TEXT ->
_ _ _ _ _

As North America's largest stock indices reach record highs, the latest CFTC data shows traders aren't willing to part with their bullish stance on grain futures.

The latest report released Jan. 19 and for the week ended Jan. 16 shows noncommercial traders or speculators increasing their bearish net-short position in all three wheat markets, corn, soybeans, soymeal, and canola. One exception is soybean oil, where the bearish net-short position was pared for a third consecutive week.

Two crops reached record-large net-short positions in the latest week's activity -- MGEX spring wheat and ICE canola.

Since Aug. 1, or the start of the Canadian 2023-24 crop year, the week ending Jan. 16 marks the sixth time a record-large net-short position has been reached, while the third time a record spring wheat futures position has been reached. This week marks the second time both have reached a record large net-short on the same week, with the first being the week ended Oct. 31.

The net-short position in canola futures increased by 13,342 contracts or 10.8% to 136,609, a second consecutive weekly increase. The same week saw the noncommercial short position in spring wheat futures increasing by 2,103 contracts or 7.9% to 28,737 contracts.

_ _ _ _ _

RAW DATA ->
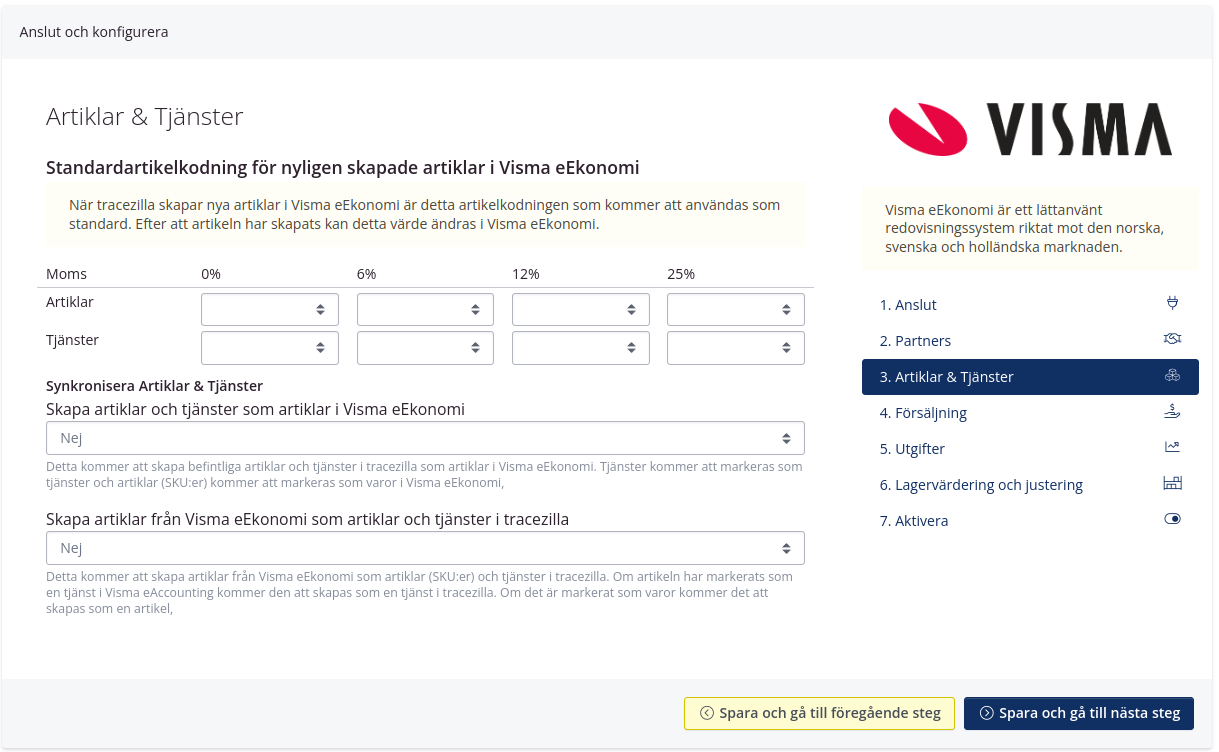Open the Artiklar 0% moms dropdown

(270, 310)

_ _ _ _ _

WHAT THIS EXERCISE ASKS ->
a - Answer these from the grain futures text:
(i) In which market was the bearish net-short position pared for a third consecutive week?
(ii) Which week was the first time MGEX spring wheat and ICE canola both reached a record-large net-short in the same week?
(iii) By how many contracts did the net-short position in canola futures increase?
b - Write a continuation of the grain futures text, beginning right after its final sentence.

RESULTS FOR EACH TASK ->
a -
(i) Soybean oil
(ii) The week ended Oct. 31
(iii) 13,342 contracts

b -
As we've been saying for some time, this market may remain poised for a short-covering rally, as we have seen in Jan. 22 trade. Anything that has the potential to make noncommercial traders short has the ability to move this market quickly and bears watching.


On Jan. 3 we reported that 436 Saskatchewan Viterra staff covered by the Grain Services Union Locals 1 and 2 were poised to strike. Since then, Viterra has presented a revised offer, and on Jan. 19, both sides provided news releases indicating the most recent offer has been accepted by union members.

The union has stated, "While the changes in the final offer achieve part of what members were looking to gain, it doesn't go far enough. Members will continue to press the company during the term of the new agreement to address their concerns."

The next phase of the process is to implement the changes found in the latest offer.